用c++ libtorch实现pytorch的ImageFolder方法
时间: 2024-05-03 12:20:03 浏览: 10
以下是使用C++和libtorch实现类似于pytorch的ImageFolder方法的示例代码:
```
#include <torch/torch.h>
#include <opencv2/opencv.hpp>
class ImageFolderDataset : public torch::data::datasets::Dataset<ImageFolderDataset> {
public:
ImageFolderDataset(const std::string& root_dir, const std::string& extensions = ".jpg")

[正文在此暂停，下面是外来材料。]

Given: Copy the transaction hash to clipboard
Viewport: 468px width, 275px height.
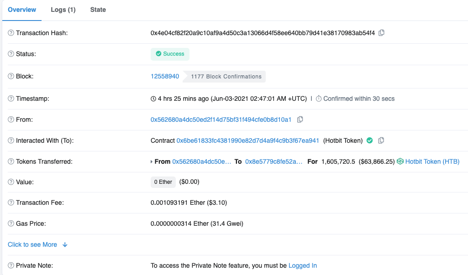Looking at the screenshot, I should (x=382, y=33).
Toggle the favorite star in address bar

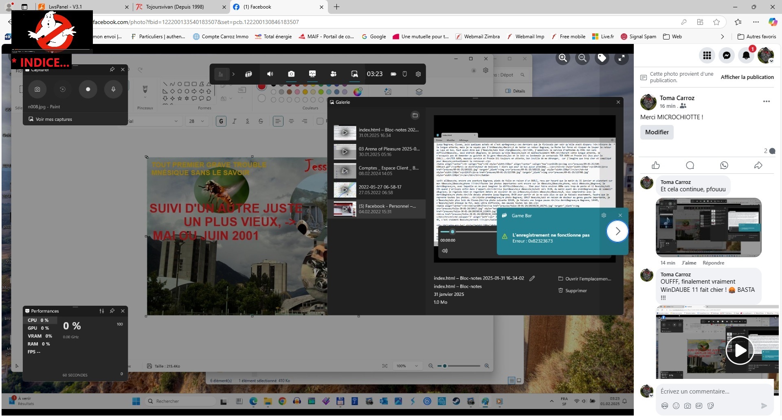[x=716, y=22]
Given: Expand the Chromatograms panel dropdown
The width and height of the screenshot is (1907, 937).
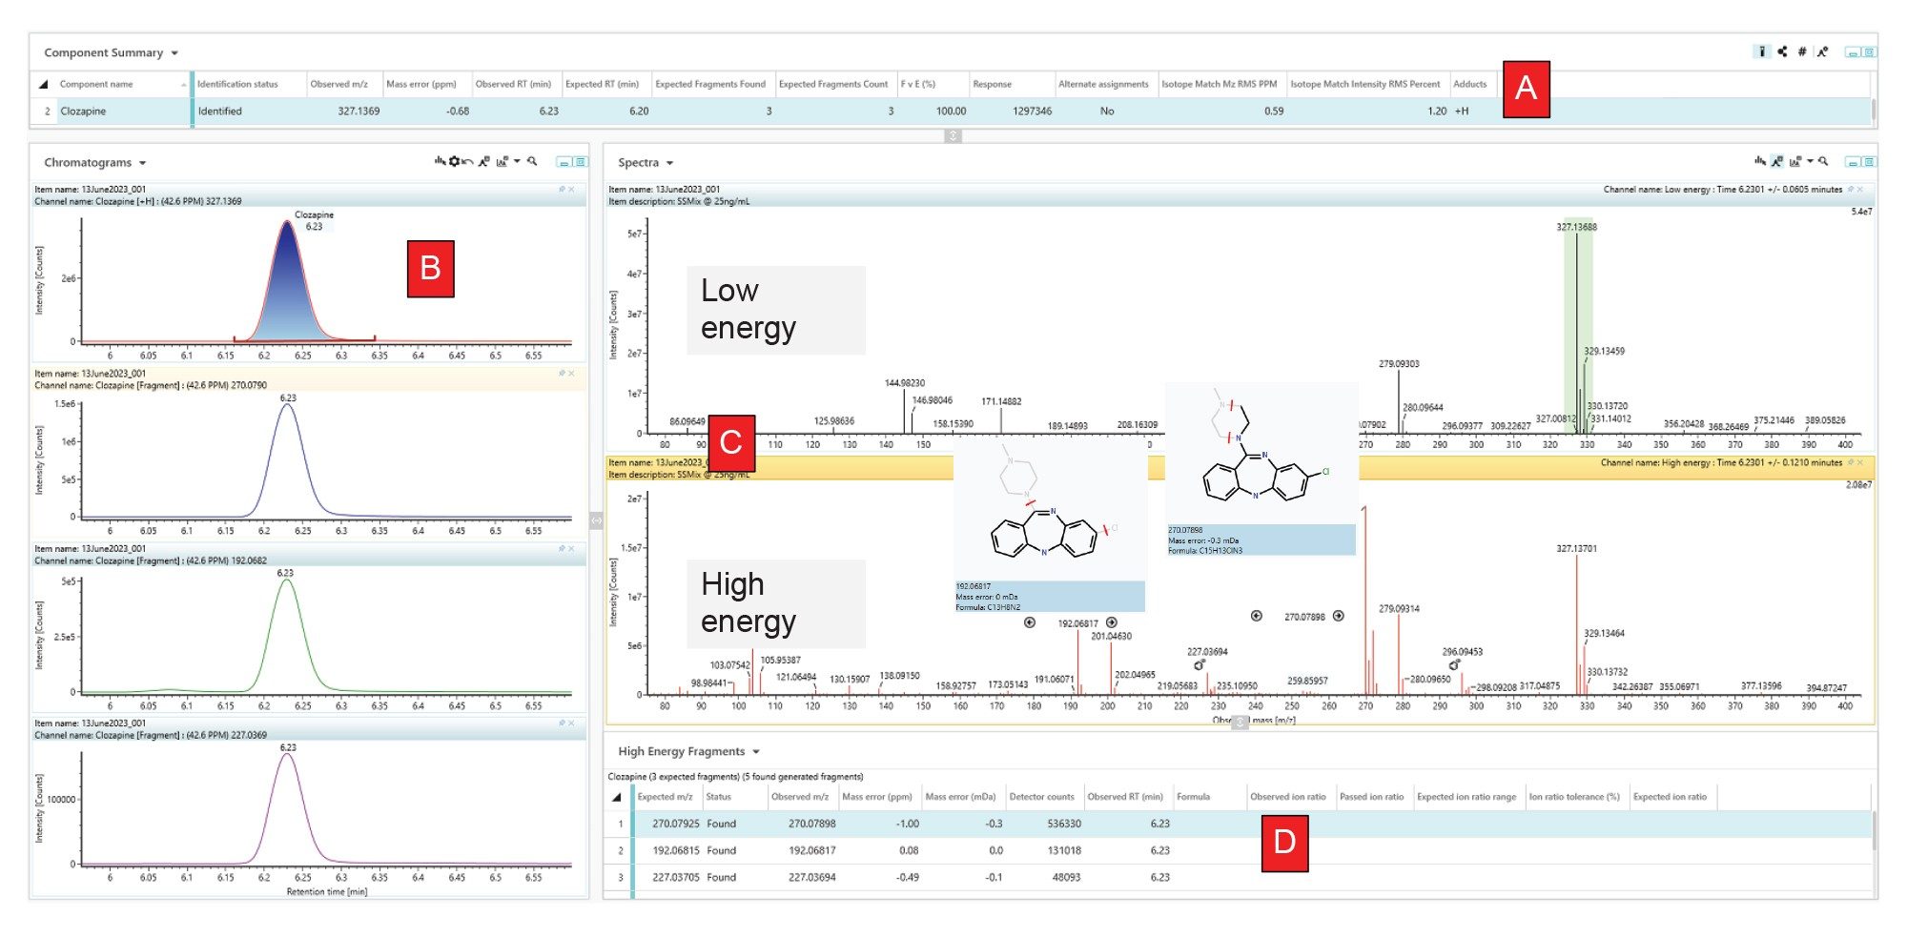Looking at the screenshot, I should click(x=143, y=163).
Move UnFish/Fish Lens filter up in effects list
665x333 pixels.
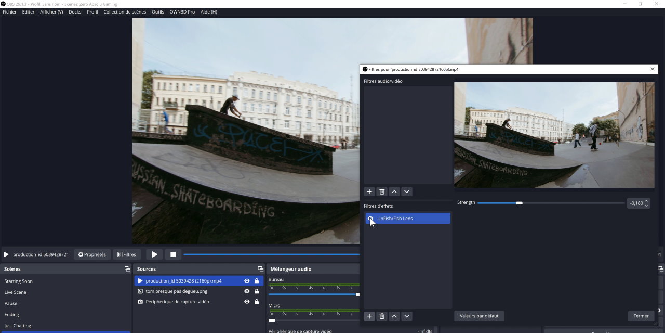394,316
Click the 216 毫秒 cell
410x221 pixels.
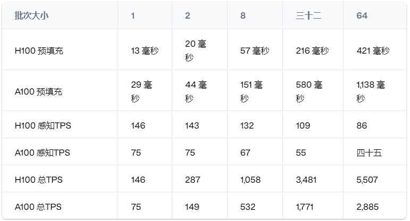[x=312, y=51]
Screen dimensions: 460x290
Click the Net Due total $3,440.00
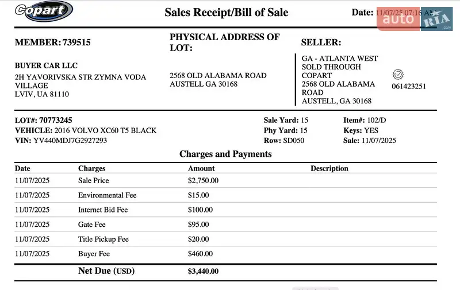(203, 271)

: root_dir_(root_dir), extensions_(extensions) {
// find all image files in the root directory
for (auto& dir_entry : std::filesystem::directory_iterator(root_dir)) {
auto path = dir_entry.path();
if (std::filesystem::is_regular_file(path) && is_image_file(path)) {
image_paths_.push_back(path);
}
}
}
// get the i-th example in the dataset
torch::data::Example<> get(size_t index) override {
// load the image and convert to tensor
auto image = cv::imread(image_paths_[index].string());
cv::cvtColor(image, image, cv::COLOR_BGR2RGB); // convert from BGR to RGB
torch::Tensor tensor_image = torch::from_blob(image.data, { image.rows, image.cols, 3 }, torch::kByte).permute({ 2, 0, 1 }).toType(torch::kFloat) / 255.0;
// get the label from the directory name
auto label_path = image_paths_[index].parent_path();
int label = std::distance(std::filesystem::directory_iterator(root_dir_), std::find_if(std::filesystem::directory_iterator(root_dir_), std::filesystem::directory_iterator(), [&label_path](const auto& dir_entry) { return dir_entry.path() == label_path; }));
return { tensor_image.clone(), torch::tensor(label) };
}
// return the number of examples in the dataset
torch::optional<size_t> size() const override {
return image_paths_.size();
}
private:
std::vector<std::filesystem::path> image_paths_;
std::string root_dir_;
std::string extensions_;
bool is_image_file(const std::filesystem::path& path) const {
auto extension = path.extension().string();
return extensions_.empty() || std::find(extensions_.begin(), extensions_.end(), extension) != extensions_.end();
}
};
int main() {
// create the dataset and dataloader
std::string root_dir = "/path/to/dataset";
ImageFolderDataset dataset(root_dir);
auto data_loader = torch::data::make_data_loader<torch::data::samplers::SequentialSampler>(dataset, torch::data::DataLoaderOptions().batch_size(32));
// train the model using the dataset
// ...
}
```
在上面的代码中,`ImageFolderDataset`类继承了`torch::data::datasets::Dataset`,并实现了`get()`和`size()`方法,以便能够使用`torch::data::make_data_loader()`函数创建一个数据加载器。在`get()`方法中,我们加载了图像并将其转换为张量,并从目录名称中获取标签。在`size()`方法中,我们返回数据集中的示例数。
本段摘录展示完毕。